A few weeks ago I was finishing a paper on fraud, which was based on a SCL talk that I’d given a little while before. Some of you may have been there. I have to confess that it is a lot easier blogging than it is writing one of those papers: the word count is a killer! Anyway, I digress. The reason I’ve mentioned my paper is because, just as I was getting to the end of it, Alexander Nissen QC’s judgment in BM Services Inc Ltd v Greyline Builders Ltd became available and fraud was a key issue in the enforcement proceedings that he dealt with.
I thought I’d better take a look and share my thoughts on what I think is a good example of the courts applying established guidance in cases of fraud and adjudication. Think cases like SG South v King’s Head Cirencester, Speymill Contracts v Baskind, GPS Marine v Ringway and, most recently, Gosvenor v Aygun, which all tell us that there is a difference between an issue that was or could have been decided in the adjudication, and an issue raised for the first time in enforcement proceedings.
There is also some interesting stuff in there about adjudicators’ fees and it is, I think, a good example of the TCC’s continuing supporting for adjudication.
BM Services Inc Ltd v Greyline Builders Ltd
The facts are relatively straightforward.
In January 2018, the adjudicator reached a decision in BM’s favour. Greyline did not pay and the matter ultimately ended up in the TCC (where the claim was for £138,000 plus interest, VAT and legal fees). The judgment doesn’t explain the delay to December 2018, or why the adjudicator brought separate proceedings to recover his fees from both parties.
However, during the adjudication, Greyline had raised allegations of fraud. It was concerned that one of BM’s directors had colluded with someone at Mears, which led to an overvaluation of BM’s account. These allegations were raised in the rejoinder.
The issue on enforcement was whether the adjudicator dealt with the fraud allegations as ones that went to his jurisdiction (they appeared under a heading “Jurisdiction”), or whether he also dealt with them on their merits. After reviewing the adjudicator’s decision, the judge concluded that the adjudicator did both:
- He decided that the allegations did not deprive him of jurisdiction.
- He went on to decide the dispute, taking the fraud allegations into account on a number of occasions.
I thought it was interesting that, in support of its argument that the adjudicator did not consider the fraud allegations, Greyline tried to make something of the “standard rubric paragraph” that adjudicators like to include in their decisions.

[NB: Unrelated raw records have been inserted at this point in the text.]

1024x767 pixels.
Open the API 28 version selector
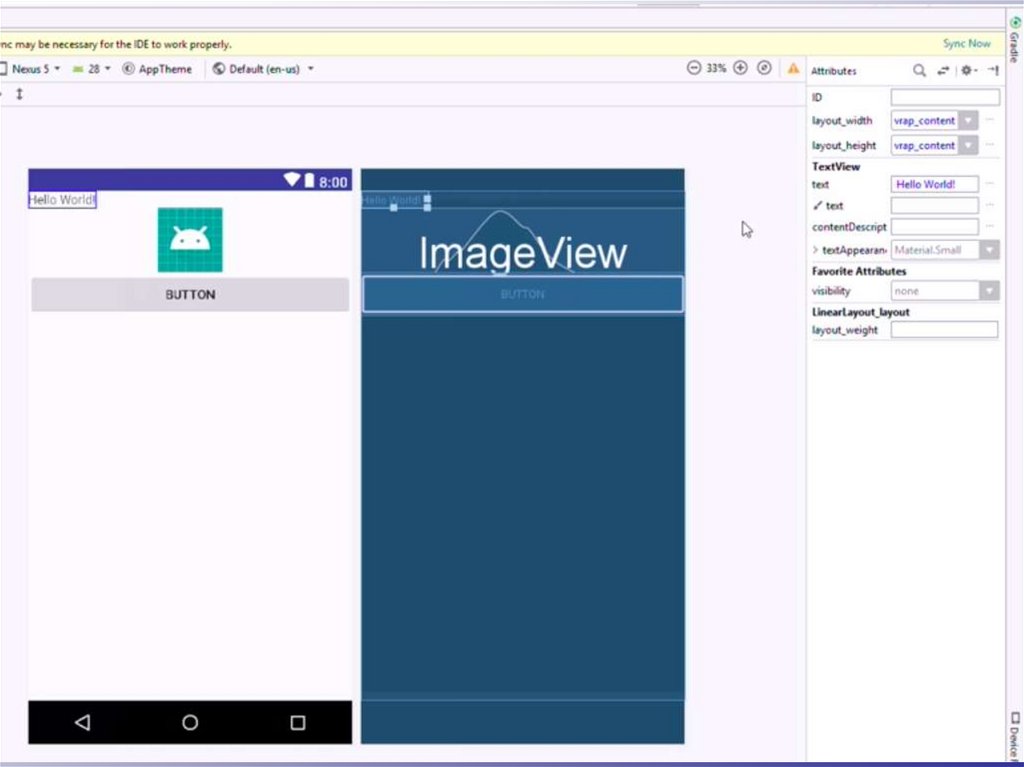[x=92, y=69]
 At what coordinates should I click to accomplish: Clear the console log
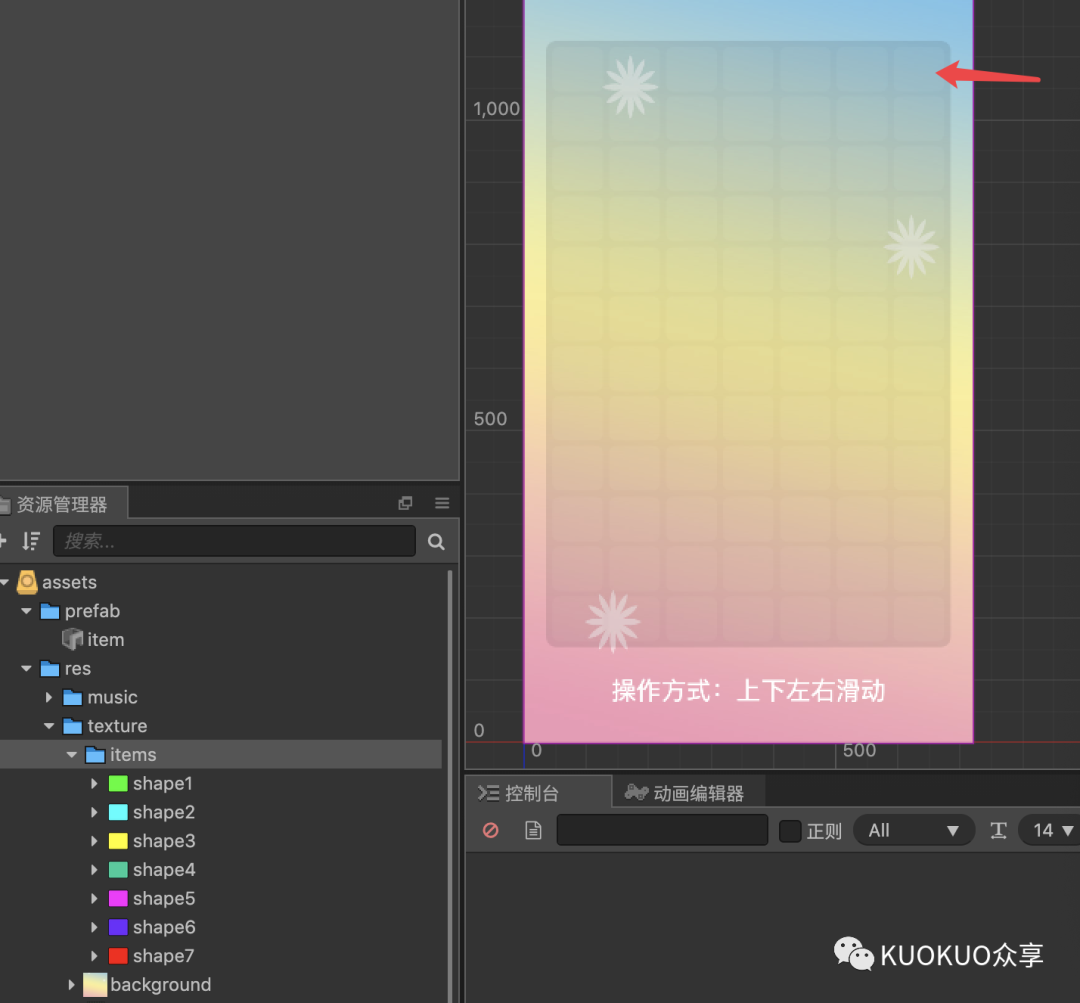490,830
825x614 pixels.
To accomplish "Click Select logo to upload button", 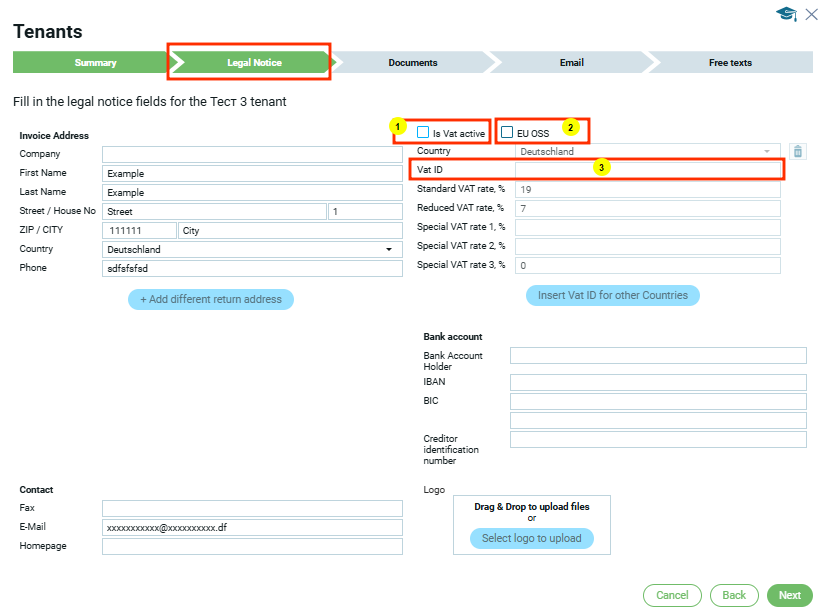I will click(x=531, y=538).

The judge didn’t think much of this argument:
“What the adjudicator is doing here is saying that he will refer to the main aspects which have been submitted to him which he considers to be relevant. From that one can take it that if something has not been referred to at all within his decision, then he did not regard it as a main aspect of the matter. Conversely, if he has referred to it, then he does consider it to be a main aspect of the matter which was canvassed before him.”
The judge noted that the fact that the adjudicator did not list allegations of fraud may well have because “the issues he listed are those raised by the pleadings”, namely repudiation and valuation and that:
“Fraud in this context is merely a piece of evidence that goes to the question of whether documents to be used in the valuation process can be regarded as having been genuinely prepared; it is not an independent cause of action, or an independent defence.”
It’s a tough one for an adjudicator. On the one hand, an adjudicator needs to include some form of wording (otherwise parties will accuse him of not considering everything and being in breach of the rules of natural justice) but, if the chosen wording is too formulaic, then its arguably of little weight. Either way, it reinforces the point that adjudicators should not be judged by the same standards as a High Court judge who is rendering a public/precedent type document. It is also worth remembering that adjudicators’ decisions are private, temporarily binding things… and can you imagine the “floodgate” type arguments that would follow, if this sort of argument was allowed to succeed? That would hardly be in keeping with adjudication’s pay now, argue later policy.
The fees issue also caught my eye. The adjudicator had decided that the defendant should be liable for his fees (£16,252.50 including VAT). It seems that he sued the parties when his fees went unpaid and the claimant paid the bill (or, at least £16,000 plus the court fee). This meant that, on enforcement, a slightly smaller sum was due than the adjudicator had awarded. The judge noted that although the adjudicator’s terms provided that if one party “paid more than their share, then the other party shall reimburse the appropriate amount forthwith”, he could not summarily enforce a sum that was greater than the sum “which the claimant has itself been liable to pay”.
It may have been a technicality, but it was good to see that the judge did not allow this to get in the way of awarding the claimant the fees it had already paid. However, perhaps enforcing parties should think carefully about how they draft their pleadings when they are looking to enforce and have already paid the adjudicator’s fees (because the resisting party hasn’t), otherwise they may fall foul of this particular technicality.
The gambler in me (with a little g)
I don’t know about you, but when I read a judgment, I always enjoy trying to guess where the judgment is going without jumping to the end. I always think it spoils the fun when the answer/finding precedes the reasons (a bit like the old fashioned arbitration award where reasons were in a separate document).
I think the gambler in me would have backed enforcement when reading paragraph 9.